● **ABOUT THIS TASK**
Nothing but the lines from the one with "Deportes (18, 472)" down to the one with "Crónicas (18, 774)" should be returned, exactly and with both ends included, from the material below.

● **AVAILABLE DATA**
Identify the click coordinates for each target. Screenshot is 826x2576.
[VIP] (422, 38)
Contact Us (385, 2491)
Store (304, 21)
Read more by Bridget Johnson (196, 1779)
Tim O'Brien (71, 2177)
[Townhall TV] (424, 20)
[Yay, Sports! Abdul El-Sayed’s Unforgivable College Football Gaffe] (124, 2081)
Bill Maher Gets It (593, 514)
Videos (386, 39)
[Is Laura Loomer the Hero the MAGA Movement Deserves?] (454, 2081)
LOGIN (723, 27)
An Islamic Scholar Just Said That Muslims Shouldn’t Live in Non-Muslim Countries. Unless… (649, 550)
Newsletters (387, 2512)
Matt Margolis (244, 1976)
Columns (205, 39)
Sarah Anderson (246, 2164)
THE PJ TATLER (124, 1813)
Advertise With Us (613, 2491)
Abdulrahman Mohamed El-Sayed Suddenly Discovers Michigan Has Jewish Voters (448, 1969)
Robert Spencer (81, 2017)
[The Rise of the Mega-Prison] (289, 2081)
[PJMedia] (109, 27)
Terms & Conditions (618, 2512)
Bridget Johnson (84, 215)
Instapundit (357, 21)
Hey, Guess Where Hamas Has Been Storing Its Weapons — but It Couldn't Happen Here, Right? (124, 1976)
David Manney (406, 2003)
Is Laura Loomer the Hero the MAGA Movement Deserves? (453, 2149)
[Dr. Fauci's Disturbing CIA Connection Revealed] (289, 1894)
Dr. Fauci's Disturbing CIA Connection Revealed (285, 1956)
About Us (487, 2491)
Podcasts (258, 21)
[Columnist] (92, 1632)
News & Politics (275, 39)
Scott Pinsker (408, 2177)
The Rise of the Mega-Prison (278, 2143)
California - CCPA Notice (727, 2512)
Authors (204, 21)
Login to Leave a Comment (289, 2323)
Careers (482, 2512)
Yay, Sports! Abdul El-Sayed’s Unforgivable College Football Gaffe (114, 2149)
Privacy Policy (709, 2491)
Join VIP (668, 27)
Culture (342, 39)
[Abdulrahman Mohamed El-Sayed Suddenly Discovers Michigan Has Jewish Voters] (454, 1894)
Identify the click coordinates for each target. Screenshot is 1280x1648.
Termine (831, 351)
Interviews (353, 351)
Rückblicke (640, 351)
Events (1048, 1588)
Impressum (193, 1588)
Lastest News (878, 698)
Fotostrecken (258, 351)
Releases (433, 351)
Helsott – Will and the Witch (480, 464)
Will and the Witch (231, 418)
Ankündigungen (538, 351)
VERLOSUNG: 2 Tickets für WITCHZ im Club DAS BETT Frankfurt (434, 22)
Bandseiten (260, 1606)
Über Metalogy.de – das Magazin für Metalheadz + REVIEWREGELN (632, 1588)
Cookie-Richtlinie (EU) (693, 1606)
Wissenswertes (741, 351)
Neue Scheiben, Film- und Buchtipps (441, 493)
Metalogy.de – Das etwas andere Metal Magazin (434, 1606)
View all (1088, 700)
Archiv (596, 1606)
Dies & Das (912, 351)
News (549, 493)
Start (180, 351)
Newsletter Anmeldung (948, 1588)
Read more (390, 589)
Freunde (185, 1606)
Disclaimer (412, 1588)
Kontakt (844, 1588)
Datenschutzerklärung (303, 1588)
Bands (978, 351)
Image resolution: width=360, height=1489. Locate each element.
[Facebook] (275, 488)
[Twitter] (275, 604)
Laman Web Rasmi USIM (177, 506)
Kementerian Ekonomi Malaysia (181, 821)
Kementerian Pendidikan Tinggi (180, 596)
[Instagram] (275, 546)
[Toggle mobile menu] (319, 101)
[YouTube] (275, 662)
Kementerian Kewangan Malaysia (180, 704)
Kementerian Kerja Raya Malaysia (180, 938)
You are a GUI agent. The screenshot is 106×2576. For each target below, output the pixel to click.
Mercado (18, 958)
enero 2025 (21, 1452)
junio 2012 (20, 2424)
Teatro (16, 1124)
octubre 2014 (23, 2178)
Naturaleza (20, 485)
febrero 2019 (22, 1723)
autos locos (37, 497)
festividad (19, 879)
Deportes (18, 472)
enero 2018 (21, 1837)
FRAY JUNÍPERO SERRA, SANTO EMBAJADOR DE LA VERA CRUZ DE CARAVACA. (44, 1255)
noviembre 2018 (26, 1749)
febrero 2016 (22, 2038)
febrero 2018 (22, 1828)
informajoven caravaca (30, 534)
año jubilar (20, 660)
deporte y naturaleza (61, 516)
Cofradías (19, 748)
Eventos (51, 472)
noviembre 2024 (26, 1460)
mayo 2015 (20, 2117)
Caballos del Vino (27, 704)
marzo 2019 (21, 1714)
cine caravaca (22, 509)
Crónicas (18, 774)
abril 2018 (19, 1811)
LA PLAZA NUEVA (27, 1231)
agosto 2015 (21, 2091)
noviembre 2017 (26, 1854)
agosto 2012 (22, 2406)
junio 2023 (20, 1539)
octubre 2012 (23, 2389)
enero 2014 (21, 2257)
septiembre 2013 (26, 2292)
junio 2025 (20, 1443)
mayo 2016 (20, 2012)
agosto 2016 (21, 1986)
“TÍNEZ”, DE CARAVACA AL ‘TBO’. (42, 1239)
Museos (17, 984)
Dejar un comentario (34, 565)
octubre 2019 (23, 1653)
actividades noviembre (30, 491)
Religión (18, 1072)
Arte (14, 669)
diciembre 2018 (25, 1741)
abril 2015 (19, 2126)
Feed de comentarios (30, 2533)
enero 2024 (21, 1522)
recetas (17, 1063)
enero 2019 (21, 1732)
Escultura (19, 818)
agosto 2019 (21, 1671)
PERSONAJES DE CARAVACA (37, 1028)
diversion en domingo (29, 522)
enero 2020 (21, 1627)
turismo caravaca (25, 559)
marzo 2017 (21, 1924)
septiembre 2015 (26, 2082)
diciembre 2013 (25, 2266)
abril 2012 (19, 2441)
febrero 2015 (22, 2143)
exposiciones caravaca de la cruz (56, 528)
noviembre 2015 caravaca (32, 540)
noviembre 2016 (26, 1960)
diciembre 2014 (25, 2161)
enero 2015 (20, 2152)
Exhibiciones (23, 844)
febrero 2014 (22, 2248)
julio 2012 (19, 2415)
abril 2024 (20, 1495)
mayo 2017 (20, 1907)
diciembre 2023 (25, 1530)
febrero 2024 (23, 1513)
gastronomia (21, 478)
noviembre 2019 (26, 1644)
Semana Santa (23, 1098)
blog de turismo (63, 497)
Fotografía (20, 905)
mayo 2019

● **OUTPUT**
Deportes (18, 472)
enero 2018 (21, 1837)
FRAY JUNÍPERO SERRA, SANTO EMBAJADOR DE LA VERA CRUZ DE CARAVACA. (44, 1255)
noviembre 2018 (26, 1749)
febrero 2016 (22, 2038)
febrero 2018 (22, 1828)
informajoven caravaca (30, 534)
año jubilar (20, 660)
deporte y naturaleza (61, 516)
Cofradías (19, 748)
Eventos (51, 472)
noviembre 2024 (26, 1460)
mayo 2015 (20, 2117)
Caballos del Vino (27, 704)
marzo 2019 (21, 1714)
cine caravaca (22, 509)
Crónicas (18, 774)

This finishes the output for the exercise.